La tendance se développe dans toutes les disciplines du soin, mais reste encore difficile à cerner. Pour l’Assurance maladie, la financiarisation de la santé se définit comme un « transfert de la propriété de l’offre de soins privée des professionnels de santé libéraux vers des acteurs financiers ». Dans son rapport « charges et produits » de juillet 2023, l’Assurance maladie évoquait un « phénomène complexe sur lequel peu de données ou d’analyses existent à ce stade et qu’il faut pourtant objectiver afin de permettre aux pouvoirs publics de le suivre et le réguler ».
Le Sénat a décidé de se saisir lui aussi de cette question. Sa commission des affaires sociales va démarrer une mission d’information pour ouvrir la réflexion, a appris Public Sénat. Ce travail sera conduit par Corinne Imbert (LR), Olivier Henno (Union centriste) et Bernard Jomier (PS). Ces trois figures de la commission vont démarrer prochainement un cycle d’audition et d’enquête afin de faire un état des lieux, d’en étudier les conséquences et de formuler des recommandations avant l’été.
« C’est une perte de contrôle des acteurs du soin »

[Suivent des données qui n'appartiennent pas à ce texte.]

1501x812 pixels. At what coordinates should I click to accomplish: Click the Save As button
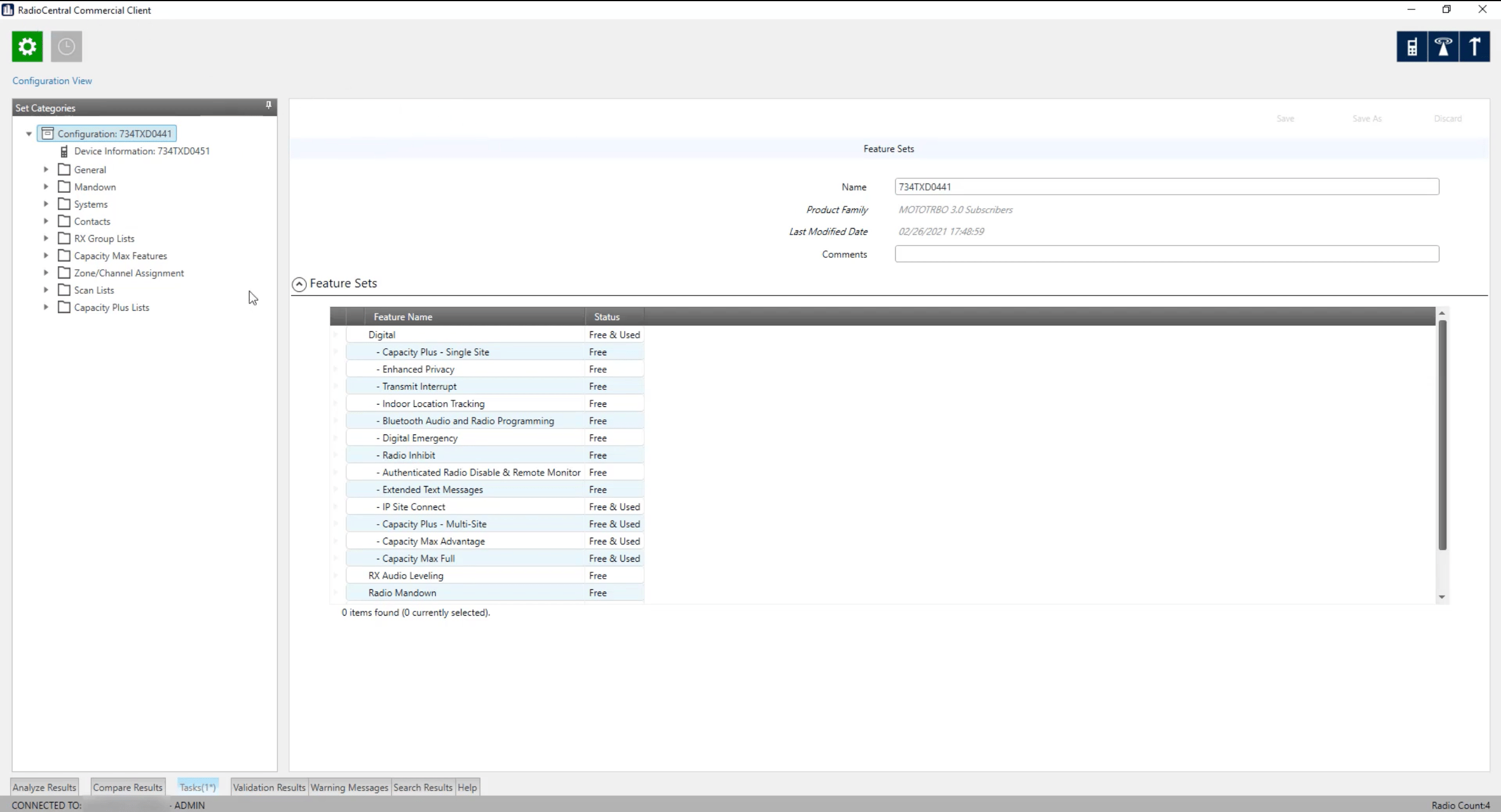tap(1367, 118)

« C’est un défi majeur en cours, qui peut pulvériser notre système de soin, dans ses fondamentaux même », décrit le médecin Bernard Jomier, qui avait à cœur d’engager ce type de travail de contrôle. « La financiarisation, c’est le fait que ces acteurs extérieurs au système de soins, de santé, y investissent pour dégager des revenus. Avant la financiarisation, l’argent collecté et les cotisations servaient à financer le système lui-même, des salaires, du matériel. Là, des revenus sont convertis en rémunération d’actionnaires. C’est une fuite des recettes hors du système de soins, une perte de contrôle des acteurs du soin. »

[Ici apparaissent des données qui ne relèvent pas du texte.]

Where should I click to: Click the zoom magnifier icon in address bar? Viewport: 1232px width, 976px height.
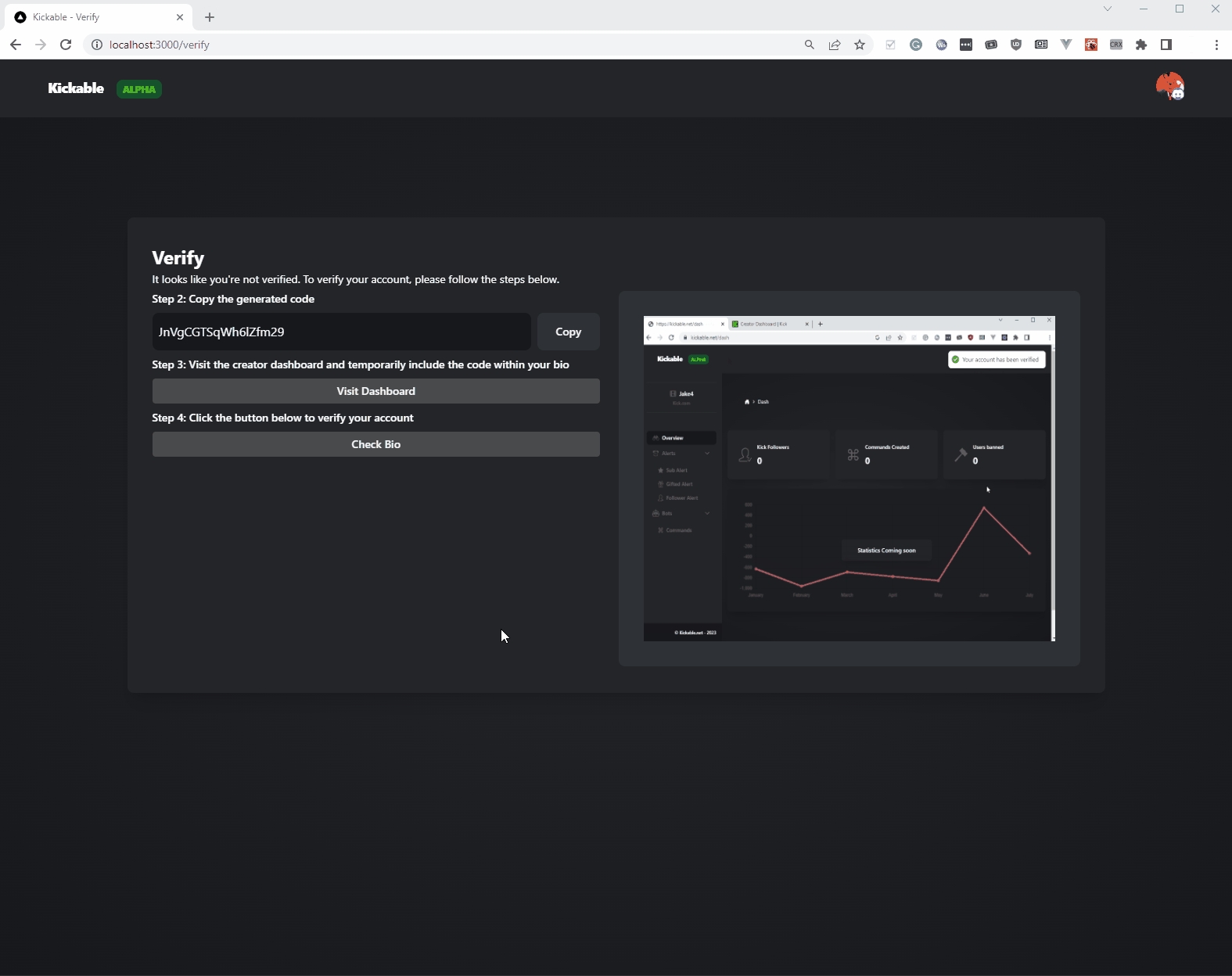click(810, 45)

La prise de conscience s’étend. Cet été, la Sécurité sociale appelait de ses vœux à la création d’une mission interministérielle de contrôle. Bernard Jomier rappelle que l’ancien ministre de la Santé se préparait à demander aux inspections générales des finances (IGF) et des affaires sociales (Igas) de mener une mission sur la financiarisation de la santé.
Une mission d’information sur l’augmentation des prix des mutuelles, demandée par le RDPI
Initialement, la commission des affaires sociales prévoyait d’ouvrir une mission d’information sur les complémentaires santé (relire notre article du 22 décembre 2023). La commission des affaires sociales a finalement décidé de changer son fusil d’épaule, puisque c’est sur ce thème que le groupe Rassemblement des démocrates, progressistes et indépendants fait valoir son droit de tirage annuel. Les sénateurs présidés par François Patriat (Renaissance) veulent une mission d’information sur l’augmentation des prix décidée par les mutuelles. Le sénateur Xavier Iacovelli en sera le rapporteur. « On part du constat qu’il y a une grande opacité dans les prix des mutuelles et qu’elles ont fortement augmenté en général, et en particulier pour les retraités. L’objectif est d’éclaircir la fixation des prix des mutuelles », explique-t-on au groupe RDPI.
Son rapport est attendu « fin mai, début juin ». En fonction du périmètre retenu, la commission des affaires sociales ne s’interdit pas de revenir plus tard sur ce sujet.